Depois de receber muitas reclamações e de perder dezenas de disputas judiciais, o Instituto Nacional do Seguro Social (INSS) decidiu mudar as regras para concessão de benefícios previdenciários aos portadores do HIV. Desde meados de 2014, os peritos da autarquia são orientados a seguir critérios mais próximos do que defendem pacientes e especialistas.
Essas orientações foram editadas recentemente em um manual de procedimentos para permitir uma avaliação mais global dos soropositivos.
A mudança veio após um debate de três anos com os envolvidos no tema. Por mais de uma década, no entanto, o principal critério utilizado pelo INSS na análise das condições físicas dos soropositivos era a medição do grau de deficiência da imunidade por meio da contagem do linfócito CD4, espécie de célula de defesa do organismo. Contudo, foi possível perceber que nem sempre uma pessoa com um grande número de linfócitos CD4 no corpo está necessariamente saudável. Por outro lado, pacientes com altos índices do CD4, ainda assim, podem desenvolver doenças oportunistas.

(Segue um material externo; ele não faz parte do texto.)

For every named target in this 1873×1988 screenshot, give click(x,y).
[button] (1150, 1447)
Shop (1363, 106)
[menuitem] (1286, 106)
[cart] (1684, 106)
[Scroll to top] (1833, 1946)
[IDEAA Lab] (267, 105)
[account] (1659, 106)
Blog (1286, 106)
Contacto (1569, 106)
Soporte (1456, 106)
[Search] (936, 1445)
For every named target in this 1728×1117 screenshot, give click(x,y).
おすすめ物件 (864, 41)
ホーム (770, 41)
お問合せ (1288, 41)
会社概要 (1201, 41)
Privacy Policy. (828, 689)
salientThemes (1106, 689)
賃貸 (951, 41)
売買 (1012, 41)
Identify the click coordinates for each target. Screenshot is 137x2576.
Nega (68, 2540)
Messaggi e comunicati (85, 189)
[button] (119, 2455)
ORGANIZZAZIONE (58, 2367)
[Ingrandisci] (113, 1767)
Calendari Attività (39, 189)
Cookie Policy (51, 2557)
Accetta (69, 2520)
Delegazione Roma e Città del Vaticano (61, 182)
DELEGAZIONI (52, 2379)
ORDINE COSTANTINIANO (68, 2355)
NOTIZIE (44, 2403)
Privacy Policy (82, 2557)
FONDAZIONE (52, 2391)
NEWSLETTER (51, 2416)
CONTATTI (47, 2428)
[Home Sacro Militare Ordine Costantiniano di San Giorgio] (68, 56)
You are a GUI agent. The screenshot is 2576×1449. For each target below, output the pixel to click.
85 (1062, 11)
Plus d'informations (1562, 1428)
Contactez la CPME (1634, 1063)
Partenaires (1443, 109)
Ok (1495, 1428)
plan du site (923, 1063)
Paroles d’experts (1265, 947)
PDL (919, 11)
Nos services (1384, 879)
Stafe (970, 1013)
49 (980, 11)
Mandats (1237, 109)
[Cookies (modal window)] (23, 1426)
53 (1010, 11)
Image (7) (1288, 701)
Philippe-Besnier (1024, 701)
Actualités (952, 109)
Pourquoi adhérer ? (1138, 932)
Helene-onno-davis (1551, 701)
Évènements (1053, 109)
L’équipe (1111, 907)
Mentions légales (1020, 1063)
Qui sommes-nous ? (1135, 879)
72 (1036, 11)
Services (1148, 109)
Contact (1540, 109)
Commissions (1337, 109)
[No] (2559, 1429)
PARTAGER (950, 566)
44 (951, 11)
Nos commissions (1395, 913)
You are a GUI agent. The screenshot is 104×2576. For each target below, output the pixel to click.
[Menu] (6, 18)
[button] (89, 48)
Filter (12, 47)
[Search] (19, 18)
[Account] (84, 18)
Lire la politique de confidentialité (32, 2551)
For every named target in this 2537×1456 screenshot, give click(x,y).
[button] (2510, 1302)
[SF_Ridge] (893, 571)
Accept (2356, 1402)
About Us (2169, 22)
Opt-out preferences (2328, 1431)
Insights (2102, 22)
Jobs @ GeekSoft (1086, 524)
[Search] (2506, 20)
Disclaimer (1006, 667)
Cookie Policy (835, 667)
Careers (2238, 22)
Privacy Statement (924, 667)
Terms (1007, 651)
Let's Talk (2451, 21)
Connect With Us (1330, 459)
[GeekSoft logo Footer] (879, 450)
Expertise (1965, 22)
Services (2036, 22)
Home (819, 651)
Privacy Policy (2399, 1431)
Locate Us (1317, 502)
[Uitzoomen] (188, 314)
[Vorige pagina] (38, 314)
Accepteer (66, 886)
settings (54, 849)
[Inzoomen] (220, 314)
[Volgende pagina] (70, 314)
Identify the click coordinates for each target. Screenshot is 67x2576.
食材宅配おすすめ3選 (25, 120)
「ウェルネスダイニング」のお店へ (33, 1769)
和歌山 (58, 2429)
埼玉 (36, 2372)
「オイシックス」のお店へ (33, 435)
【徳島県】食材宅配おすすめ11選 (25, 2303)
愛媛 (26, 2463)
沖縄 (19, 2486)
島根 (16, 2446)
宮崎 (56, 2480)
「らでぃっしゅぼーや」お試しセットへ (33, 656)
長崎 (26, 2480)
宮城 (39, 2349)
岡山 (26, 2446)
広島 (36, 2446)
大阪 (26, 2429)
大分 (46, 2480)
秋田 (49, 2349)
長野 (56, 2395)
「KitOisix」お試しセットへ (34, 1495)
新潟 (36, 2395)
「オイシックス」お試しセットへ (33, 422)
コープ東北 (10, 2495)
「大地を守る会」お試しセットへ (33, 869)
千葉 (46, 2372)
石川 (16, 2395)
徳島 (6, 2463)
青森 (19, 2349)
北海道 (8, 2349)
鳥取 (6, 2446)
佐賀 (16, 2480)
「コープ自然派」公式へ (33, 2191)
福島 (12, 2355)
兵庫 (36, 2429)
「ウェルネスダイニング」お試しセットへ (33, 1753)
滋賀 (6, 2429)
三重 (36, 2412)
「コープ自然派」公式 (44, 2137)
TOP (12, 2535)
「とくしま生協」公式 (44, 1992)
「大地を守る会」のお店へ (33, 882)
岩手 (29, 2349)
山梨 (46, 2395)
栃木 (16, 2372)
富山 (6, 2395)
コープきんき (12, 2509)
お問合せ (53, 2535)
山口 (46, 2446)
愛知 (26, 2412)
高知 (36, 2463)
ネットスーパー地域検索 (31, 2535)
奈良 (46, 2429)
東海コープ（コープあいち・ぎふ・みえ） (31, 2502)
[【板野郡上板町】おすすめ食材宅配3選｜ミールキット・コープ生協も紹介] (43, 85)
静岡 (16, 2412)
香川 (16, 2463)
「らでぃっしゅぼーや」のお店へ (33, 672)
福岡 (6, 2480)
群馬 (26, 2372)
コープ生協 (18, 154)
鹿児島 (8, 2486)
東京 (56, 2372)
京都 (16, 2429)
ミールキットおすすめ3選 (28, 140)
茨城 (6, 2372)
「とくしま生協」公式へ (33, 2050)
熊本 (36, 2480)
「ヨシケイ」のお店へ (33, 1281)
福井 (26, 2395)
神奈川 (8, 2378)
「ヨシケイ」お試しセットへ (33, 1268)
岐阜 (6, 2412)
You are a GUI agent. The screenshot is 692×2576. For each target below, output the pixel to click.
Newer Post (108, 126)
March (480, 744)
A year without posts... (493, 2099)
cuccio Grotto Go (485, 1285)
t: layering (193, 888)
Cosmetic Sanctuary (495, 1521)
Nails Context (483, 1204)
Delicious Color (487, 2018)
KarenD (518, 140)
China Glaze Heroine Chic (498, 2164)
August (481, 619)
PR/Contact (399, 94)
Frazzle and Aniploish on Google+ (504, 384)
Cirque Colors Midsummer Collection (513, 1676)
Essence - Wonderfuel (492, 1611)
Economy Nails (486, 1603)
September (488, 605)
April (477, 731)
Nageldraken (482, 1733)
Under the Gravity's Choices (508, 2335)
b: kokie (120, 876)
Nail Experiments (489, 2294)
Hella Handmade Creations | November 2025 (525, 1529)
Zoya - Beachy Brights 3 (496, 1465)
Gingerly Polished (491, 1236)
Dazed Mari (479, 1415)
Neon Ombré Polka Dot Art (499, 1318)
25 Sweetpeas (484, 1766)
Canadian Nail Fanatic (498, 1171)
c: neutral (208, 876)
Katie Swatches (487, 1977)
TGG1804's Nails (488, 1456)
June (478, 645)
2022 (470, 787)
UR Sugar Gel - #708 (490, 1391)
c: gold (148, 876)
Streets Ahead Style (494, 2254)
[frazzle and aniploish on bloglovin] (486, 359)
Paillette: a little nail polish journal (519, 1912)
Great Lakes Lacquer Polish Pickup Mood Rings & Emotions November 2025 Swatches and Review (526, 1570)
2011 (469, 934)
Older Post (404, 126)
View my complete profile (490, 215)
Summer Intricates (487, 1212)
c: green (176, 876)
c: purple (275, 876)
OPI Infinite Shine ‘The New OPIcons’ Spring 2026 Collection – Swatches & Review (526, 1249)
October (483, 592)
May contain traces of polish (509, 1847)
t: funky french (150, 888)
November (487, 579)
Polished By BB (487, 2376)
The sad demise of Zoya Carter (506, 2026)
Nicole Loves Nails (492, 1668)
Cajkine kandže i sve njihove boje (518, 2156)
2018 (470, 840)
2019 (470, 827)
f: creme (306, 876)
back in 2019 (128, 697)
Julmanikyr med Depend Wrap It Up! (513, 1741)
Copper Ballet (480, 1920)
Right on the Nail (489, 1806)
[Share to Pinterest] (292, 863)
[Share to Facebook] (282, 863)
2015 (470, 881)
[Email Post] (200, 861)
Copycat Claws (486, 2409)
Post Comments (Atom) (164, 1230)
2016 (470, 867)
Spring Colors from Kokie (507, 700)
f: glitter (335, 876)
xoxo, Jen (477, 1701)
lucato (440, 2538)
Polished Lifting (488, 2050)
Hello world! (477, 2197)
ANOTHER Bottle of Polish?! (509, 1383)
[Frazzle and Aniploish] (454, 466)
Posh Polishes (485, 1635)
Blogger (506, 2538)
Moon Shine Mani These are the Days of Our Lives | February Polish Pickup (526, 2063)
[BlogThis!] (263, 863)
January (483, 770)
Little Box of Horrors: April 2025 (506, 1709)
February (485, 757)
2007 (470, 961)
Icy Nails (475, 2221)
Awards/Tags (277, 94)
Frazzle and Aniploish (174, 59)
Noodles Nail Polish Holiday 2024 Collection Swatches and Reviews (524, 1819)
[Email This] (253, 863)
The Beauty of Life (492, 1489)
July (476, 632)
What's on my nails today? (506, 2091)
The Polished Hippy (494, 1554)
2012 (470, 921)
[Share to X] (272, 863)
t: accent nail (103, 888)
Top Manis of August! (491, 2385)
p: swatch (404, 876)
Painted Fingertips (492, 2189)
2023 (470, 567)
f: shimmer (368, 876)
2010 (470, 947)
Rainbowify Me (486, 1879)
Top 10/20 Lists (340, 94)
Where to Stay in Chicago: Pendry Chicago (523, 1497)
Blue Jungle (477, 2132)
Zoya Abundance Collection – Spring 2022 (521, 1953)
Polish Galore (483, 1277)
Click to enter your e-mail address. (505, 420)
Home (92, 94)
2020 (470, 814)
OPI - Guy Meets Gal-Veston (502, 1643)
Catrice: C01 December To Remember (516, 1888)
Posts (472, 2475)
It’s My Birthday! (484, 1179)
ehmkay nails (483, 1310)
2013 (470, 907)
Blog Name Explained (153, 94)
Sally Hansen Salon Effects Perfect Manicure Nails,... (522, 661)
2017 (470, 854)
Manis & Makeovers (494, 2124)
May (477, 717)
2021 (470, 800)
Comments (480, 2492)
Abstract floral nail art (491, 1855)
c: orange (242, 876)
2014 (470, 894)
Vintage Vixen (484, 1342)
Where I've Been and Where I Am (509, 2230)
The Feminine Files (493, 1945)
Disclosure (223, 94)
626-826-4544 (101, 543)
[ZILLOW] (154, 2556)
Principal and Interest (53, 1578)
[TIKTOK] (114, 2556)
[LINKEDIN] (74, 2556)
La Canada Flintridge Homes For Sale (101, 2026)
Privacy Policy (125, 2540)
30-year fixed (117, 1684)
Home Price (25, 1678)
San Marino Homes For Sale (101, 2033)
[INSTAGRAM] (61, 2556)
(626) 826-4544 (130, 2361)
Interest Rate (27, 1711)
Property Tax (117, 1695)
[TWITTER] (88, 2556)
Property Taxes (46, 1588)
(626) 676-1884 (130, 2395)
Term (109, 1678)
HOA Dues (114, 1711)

Como o INSS só podia autorizar os benefícios para portadores do vírus com baixa quantidade do linfócito, muitos pacientes precisaram recorrer à Justiça Federal para comprovar que estavam aptos ou não para retornar às suas atividades laborais. Foi o caso do gerente de Tecnologia da Informação, Renato da Matta, de 49 anos. Por quatro anos, ele recebeu auxílio-doença. Quando teve sua alta decretada pelos peritos do INSS, os médicos da empresa onde atuava não o consideraram apto para retomar sua função. “Os laudos foram bem conclusivos, mas mesmo assim fui impedido de retornar ao trabalho. Depois ainda tentei voltar três vezes”, conta.
A maioria dos portadores de HIV chama essa situação de “limbo”, por causa do desamparo causado pela divergência nas avaliações entre médicos do trabalho e peritos da Previdência.
“A Previdência Social tinha uma visão da AIDS como uma doença crônica controlada, em que os pacientes tomavam a medicação e ficava tudo tranquilo”, comenta Renato. Foram situações assim que motivaram a Previdência Social a reconhecer que o método de avaliação das condições dos portadores do vírus HIV pode induzir ao erro e provocar distorções.
“É difícil um protocolo atender a todos, por isso, deve haver falhas. Mas se havia um “limbo”, ele era muito grande e hoje ele é menor. E o INSS está atento para que essa “falha” seja cada vez mais mitigada para que possamos realmente cobrir todos”, afirma o procurador-chefe do INSS, Alessandro Stefanutto. Segundo ele, a autarquia realiza todos os meses, em média, 700 mil perícias. E o novo critério veio dar balizas para o perito poder avaliar o histórico todo e verificar não só o nível de CD4. “Isso é uma evolução, acho que é um sucesso”, avalia.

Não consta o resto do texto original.